Police’s Story Of Shooting 12-year-old Tamir Rice Doesn’t Match Video

| Educate!

Cleveland Police officials told a different story about what happened to Tamir Rice, the 12-year-old shot and killed by a Cleveland Police officer over the weekend of November 22, than what’s visible in the available video footage of the shooting.

MSNBC’s Chris Hayes broke down some the discrepancies between the police’s side of the story and what actually happened, and what can be seen in the video surveillance footage released by police a couple days after the shooting.

Police said, according to the Plain Dealer, that Rice was sitting under a pavilion in the park with a few people, suggesting that the boy could have been a threat to others. But the video footage shows Rice was sitting alone as police pulled up.

Police also claimed, according to the Associated Press, that the officer who opened fire on Rice asked the boy to put his hands up three times, suggesting that Rice was given ample warning before he was shot. The video footage doesn’t disprove this, but it suggests the officer who shot Rice, Timothy Loehmann, would have given the commands fairly quickly — Loehmann shot Rice within two seconds of his squad car pulling up to the park pavilion.

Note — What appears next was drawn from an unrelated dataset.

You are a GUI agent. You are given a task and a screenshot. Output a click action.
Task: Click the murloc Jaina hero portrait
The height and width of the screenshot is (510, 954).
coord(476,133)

“Taken together, [the police account] sounds like it could have been a really threatening situation,” Hayes said. “But this time, unlike in Ferguson, there is a video, and it tells a pretty different story.”

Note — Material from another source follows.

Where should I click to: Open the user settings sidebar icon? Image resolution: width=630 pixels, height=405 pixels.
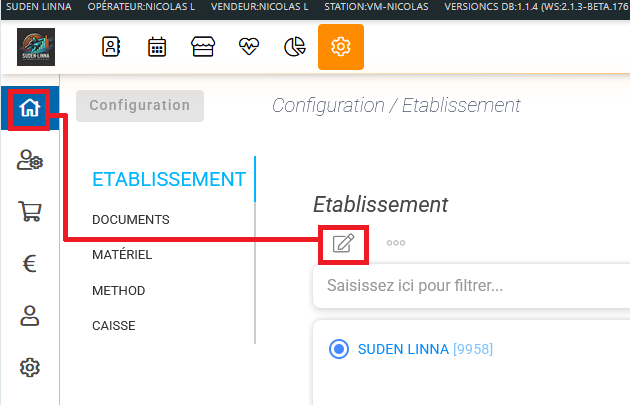coord(29,160)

What does race have to do with the Ferguson protests?

The shooting of Michael Brown, like so many similar incidents between police and unarmed black men, renewed conversations about racism in the American justice system and, more specifically to Ferguson, deep-rooted racial disparities in local government and law enforcement.

To the majority-black community in Ferguson, Brown’s death was seen as something that could happen to them or their own sons. Darnell Hunt, an expert on race relations and civil unrest, compared the situation to the shooting of Trayvon Martin in 2012: “Not only was this something that affected people across the country, but other people realized that the fate of Trayvon was possibly the fate of their own sons.”

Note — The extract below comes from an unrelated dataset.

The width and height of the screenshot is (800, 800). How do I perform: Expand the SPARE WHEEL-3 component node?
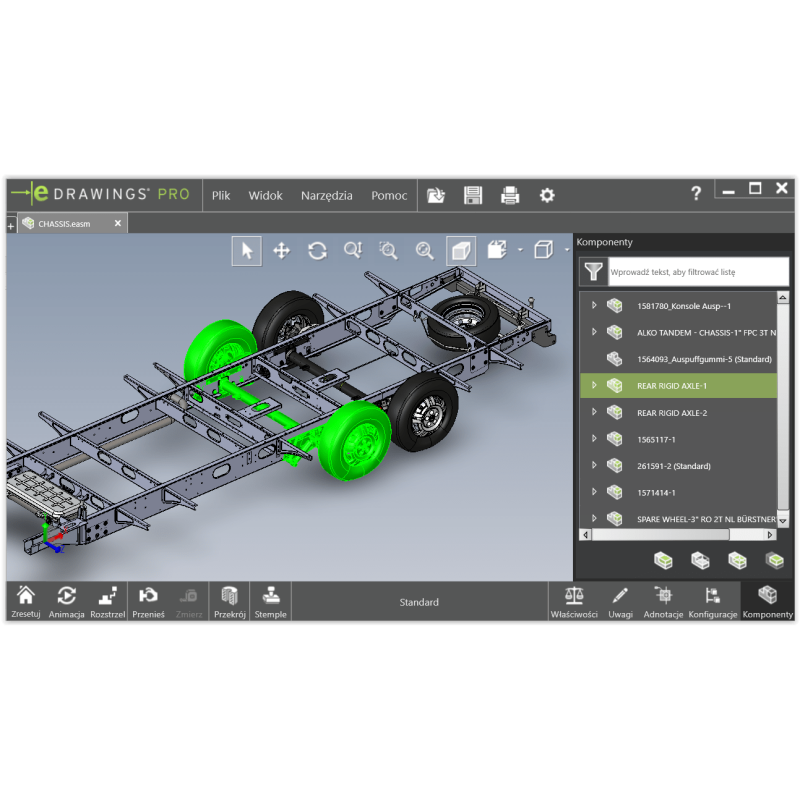594,519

The statistics bear out the racial disparities in law enforcement. Black teens are 21 times more likely to be killed by cops than white teens, according to the available, limited FBI data.

FBI 2012 SHR justifiable homicide age race

These racial disparities remain even in situations in which a shooting victim wasn’t attacking anyone else. Some of these victims were instead killed while fleeing, committing a felony, or resisting arrest, according to reports collected by the FBI.

killed by police - circumstances

In 2014, there have been several high-profile cases in which black boys and men were killed by police even when they posed no clear threat to anyone else. In Ohio, 22-year-old John Crawford and 12-year-old Tamir Rice were both killed because police mistook toy guns they were carrying for actual weapons. In New York City, a police officer put 43-year-old Eric Garner in a chokehold and killed him because the officer thought Garner was resisting arrest after allegedly selling a pack of untaxed cigarettes.

Police officers in these cases appeared to overestimate the threats posed by their victims, which may be a result of subconscious racial biases.

Darren Wilson, the Ferguson Police officer who shot and killed Brown, claimed to view Brown as a major threat to his life. In testimony to the grand jury, Wilson invoked — perhaps inadvertently —racial stereotypes by characterizing Brown as an unstoppable, violent brute who could kill him in one punch, even though Wilson’s injuries weren’t severe.

The perceived overreactions by police against predominantly black men have driven many in minority communities to distrust and fear law enforcement — out of concern that they or their sons could be the next victims.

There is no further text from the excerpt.